By Robert Meisner

Many of our clients have recently been approached by their local cable franchise with an agreement which seems too good to be true. We agree. In most cases the agreement is too good to be true and should be reviewed first by legal counsel.

Routinely, the cable company has offered to pay the association or apartment community a one time up front sum equal up to several hundred dollars per unit in exchange for the association’s or community’s agreement to (1) exclusively market the cable company’s services to its co-owners or residents and (2) grant the cable company an exclusive right to provide services to the condominium. Failure by the association or the community to fulfill these exclusive obligations would render it in default thereby triggering certain remedies such as the ability to terminate the agreement and seek the return of the lump sum payment or a prorata portion thereof.

The exclusive marketing agreement means that the association or community cannot market or advertise the services of another cable service provider or multiple television station provider for a number of years, being the term of the agreement. While at one time, the term of the agreement averaged approximately seven (7) years, the agreements tend to be longer now, averaging about fifteen (15) years. There is often an automatic renewal period for a number of years. We have successfully negotiated for shorter renewal terms, as after fifteen years, the association or community may no longer want to automatically be bound to such an agreement.

The second part of an association’s or community’s agreement is more problematic. If the association or community grants the cable company an exclusive right to provide services to the condominium, it means the co-owners cannot contract with other cable and/or satellite dish providers. It is imperative that the cable agreement provide an exception for certain satellite dish or antenna systems that provide telecommunications service consistent with FCC rules and guidelines. Otherwise, the grant of an exclusive right would violate FCC rules and guidelines. It is typically our recommendation that the association or community grant the cable company a non-exclusive right to provide services to the condominium or community, thereby allowing the co-owners or residents to contract with other cable and/or satellite dish providers.

Other issues that arise with respect to cable agreements are construction or other invasive maintenance by the cable company. It is important that the cable company notify the association or community prior to beginning any new construction or substantial work so that the association or community can keep track of when and where the cable company may be working. Also, the cable company should submit plans of its proposed construction or maintenance and get the association’s or community’s approval prior to commencement of its work. Further, all services, maintenance and repairs should be required to be completed in a workmanlike manner.

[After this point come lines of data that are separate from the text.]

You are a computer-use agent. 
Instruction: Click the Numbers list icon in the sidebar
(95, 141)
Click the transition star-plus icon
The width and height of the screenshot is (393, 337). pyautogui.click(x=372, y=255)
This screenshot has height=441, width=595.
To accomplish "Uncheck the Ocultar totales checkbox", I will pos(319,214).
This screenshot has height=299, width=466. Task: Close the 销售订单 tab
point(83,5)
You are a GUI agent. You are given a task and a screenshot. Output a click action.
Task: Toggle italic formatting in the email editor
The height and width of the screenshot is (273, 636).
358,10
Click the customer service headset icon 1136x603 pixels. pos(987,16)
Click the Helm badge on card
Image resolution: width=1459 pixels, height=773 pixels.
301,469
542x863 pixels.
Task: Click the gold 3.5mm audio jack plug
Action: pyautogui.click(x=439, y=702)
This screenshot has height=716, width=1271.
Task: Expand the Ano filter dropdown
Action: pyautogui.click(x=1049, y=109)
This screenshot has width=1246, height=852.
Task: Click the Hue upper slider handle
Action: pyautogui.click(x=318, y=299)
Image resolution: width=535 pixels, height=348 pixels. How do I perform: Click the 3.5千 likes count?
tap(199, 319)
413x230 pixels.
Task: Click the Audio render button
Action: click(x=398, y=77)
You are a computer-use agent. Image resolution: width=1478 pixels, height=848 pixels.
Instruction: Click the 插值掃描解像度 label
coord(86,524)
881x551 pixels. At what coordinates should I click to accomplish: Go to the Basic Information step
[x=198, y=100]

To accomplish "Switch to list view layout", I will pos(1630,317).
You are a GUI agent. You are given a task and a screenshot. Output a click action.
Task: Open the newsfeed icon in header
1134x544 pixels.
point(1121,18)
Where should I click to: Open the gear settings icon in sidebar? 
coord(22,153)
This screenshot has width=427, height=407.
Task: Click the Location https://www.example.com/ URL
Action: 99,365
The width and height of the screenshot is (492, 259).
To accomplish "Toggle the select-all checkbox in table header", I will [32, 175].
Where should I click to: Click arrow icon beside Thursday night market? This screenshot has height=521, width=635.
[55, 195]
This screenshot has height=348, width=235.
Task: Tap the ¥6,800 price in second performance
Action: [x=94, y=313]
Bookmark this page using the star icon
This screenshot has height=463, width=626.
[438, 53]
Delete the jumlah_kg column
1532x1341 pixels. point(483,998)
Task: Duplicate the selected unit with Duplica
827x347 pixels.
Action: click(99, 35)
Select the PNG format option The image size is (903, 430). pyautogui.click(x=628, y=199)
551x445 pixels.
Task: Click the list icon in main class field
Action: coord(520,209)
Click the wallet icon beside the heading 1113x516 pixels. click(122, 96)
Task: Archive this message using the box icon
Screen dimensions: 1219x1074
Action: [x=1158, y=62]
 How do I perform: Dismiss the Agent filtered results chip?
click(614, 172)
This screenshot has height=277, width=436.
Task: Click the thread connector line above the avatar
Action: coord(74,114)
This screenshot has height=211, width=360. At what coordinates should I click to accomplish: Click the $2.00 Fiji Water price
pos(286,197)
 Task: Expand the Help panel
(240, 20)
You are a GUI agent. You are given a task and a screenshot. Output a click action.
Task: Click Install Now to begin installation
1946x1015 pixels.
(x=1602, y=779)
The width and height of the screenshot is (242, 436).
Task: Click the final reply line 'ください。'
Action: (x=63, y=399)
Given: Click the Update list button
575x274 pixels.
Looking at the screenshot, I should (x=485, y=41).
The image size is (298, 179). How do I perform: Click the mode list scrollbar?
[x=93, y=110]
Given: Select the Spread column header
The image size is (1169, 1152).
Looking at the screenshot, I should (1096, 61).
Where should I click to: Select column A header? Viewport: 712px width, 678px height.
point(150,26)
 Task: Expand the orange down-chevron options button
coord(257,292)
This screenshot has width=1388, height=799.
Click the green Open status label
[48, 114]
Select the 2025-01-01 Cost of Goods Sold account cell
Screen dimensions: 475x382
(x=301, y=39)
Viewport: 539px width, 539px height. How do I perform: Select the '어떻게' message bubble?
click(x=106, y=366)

It is essential that the cable company maintain public liability and property damage insurance and name the association or community as an additional insured. The cable company should provide the association or the community with a certificate evidencing such insurance. All indemnification and limitation of liability provisions should be reciprocal. If the cable company furnishes its form agreement, it will likely be one-sided in favor of the cable company. We have been able to negotiate these types of provisions so as to make them more reciprocal.

Lastly, there is often a separate easement or license agreement required whereby the association or community grants the cable company an easement that permits the cable company to enter onto the association’s or community’s property to provide certain services and to maintain, repair, install the cable or wiring throughout the complex. An easement is an interest in the land, and the association is typically permitted, depending upon the condominium documents, to grant licenses and easements for the installation of utilities (cable television is considered an utility). We have been able to negotiate the terms of the easements to limit them so that the easements only run for the term of the agreement.

In summary, the community association should not blindly sign the cable franchise agreement presented to it without having experienced counsel review and negotiate the best terms for the association.